君藥對於方中其他藥物來說,起支配作用,統率方中其它藥物,其它藥物都是爲君藥服務的。君藥起主要治療作用,其他藥物都得輔助君藥,要選臣藥,臣藥一定要服從君藥。君藥藥力最大,力大者爲君。如何判定藥力的大小,我們提出一個藥力判斷公式,即藥力=藥性+藥量+配伍。

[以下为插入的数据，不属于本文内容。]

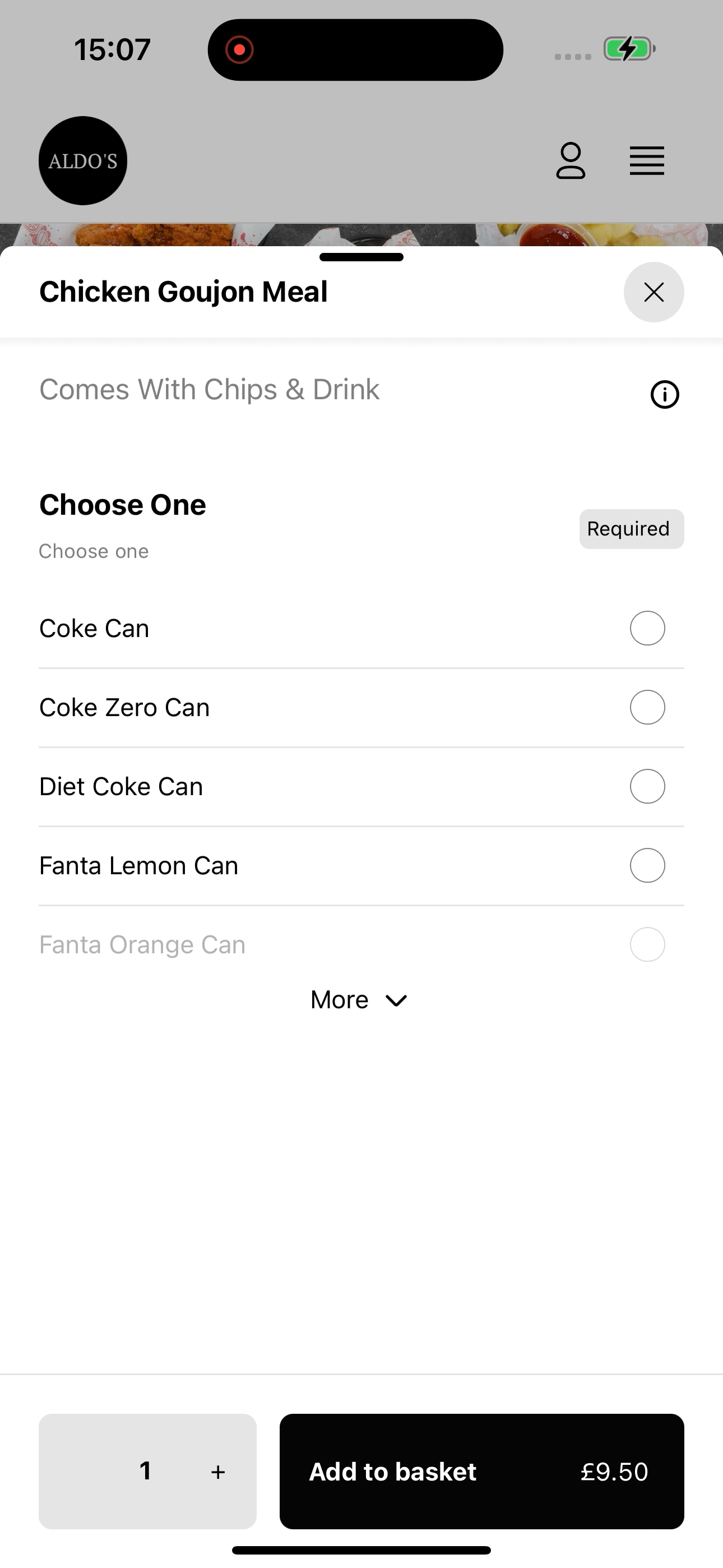This screenshot has width=723, height=1568.
Task: Select the Coke Zero Can option
Action: [x=362, y=707]

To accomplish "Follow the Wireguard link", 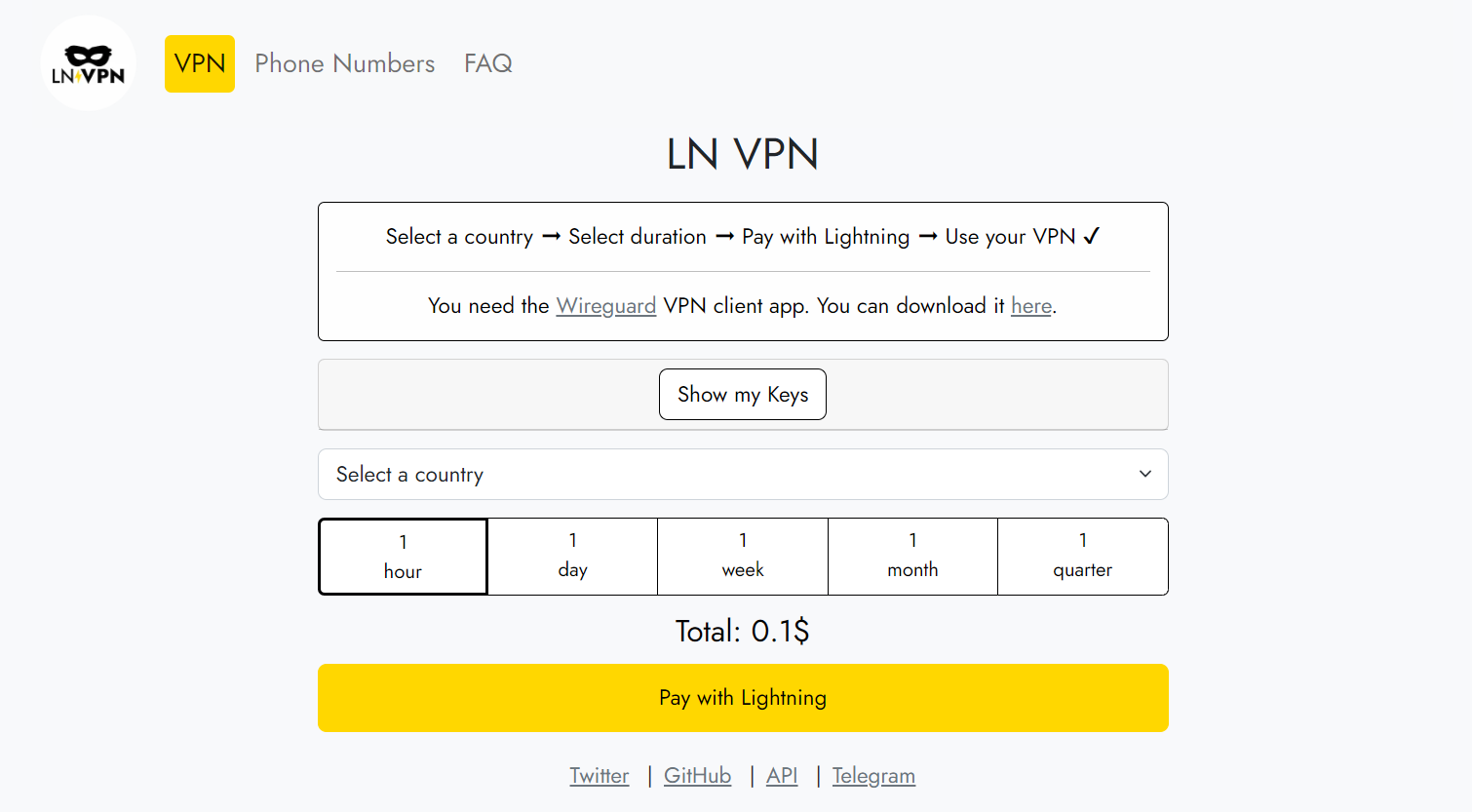I will 606,306.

清楚了藥性,還要看藥量。藥量是標識藥力的,處方得有藥量,沒有藥量沒法調藥,沒有藥量確定不了藥力大小,分不清君臣佐使。一般來說,在兩個藥的藥性基本相等的前提下,藥量大,藥力就大。藥方必須得有藥量,沒藥量不叫方。一般的君藥藥量大,藥量大藥力就大。
臣藥
臣藥的藥力一定比君藥小,『不可令臣過於君』,比君藥藥力大,它就是君藥了。臣藥幫助君藥起治療作用。中藥都有偏性,用藥物之偏來糾正人體之偏,這就叫治病,以偏治偏。要充分運用它的優越性,同時降低或者是減輕不良作用。用臣藥幫助君藥,如果臣藥與君藥藥性相同,這就叫正面幫助。另一種情況,臣藥與君藥藥性不同,配伍後能加強君藥的作用,這是從側面幫助。臣藥還可以直接治療兼證。從藥力上看,臣藥藥力一定比君藥小,比君藥小才是臣藥,是臣藥才能服從君藥的指揮,幫助君藥。
佐藥
佐藥藥力小於臣藥。佐藥能治療兼證,兼證也叫次證,次證也分輕重。次證重,藥力就大一點,次證輕,藥力就小一點,要針鋒相對,恰到好處。佐藥能幫助君、臣藥起治療作用。佐藥對君藥、臣藥也可以起制約作用,可以消除或減緩君、臣藥的毒性與烈性。反佐藥,是指與君藥藥性相反,而在治療中起相成作用的藥物即相反相成。特別是病情嚴重時,比如亡陽證,要用大辛大熱的附子、乾薑回陽救逆,而在內是陽氣衰微,陰寒內盛,會出現拒藥不納,這時可加少量人尿和豬膽汁,引辛熱之品直達陰寒之地。人尿、豬膽汁就是反佐藥。
使藥
使藥的藥力,類似於佐藥。使藥的藥力不會太大,在方中不起主要治療作用。使藥具有引經、調和藥性的作用。藥物都有各自的歸經,如果方中藥物不能直達病所,這時可以加引經藥。
方劑的配伍,是調控藥物在方中藥力大小和作用趨向的間接因素。通過配伍,可以加大藥力,也可以減緩藥力,還可以改變藥性,改變作用趨向。藥物自身有多種功效,配伍直接影響其在方中表達何種功效。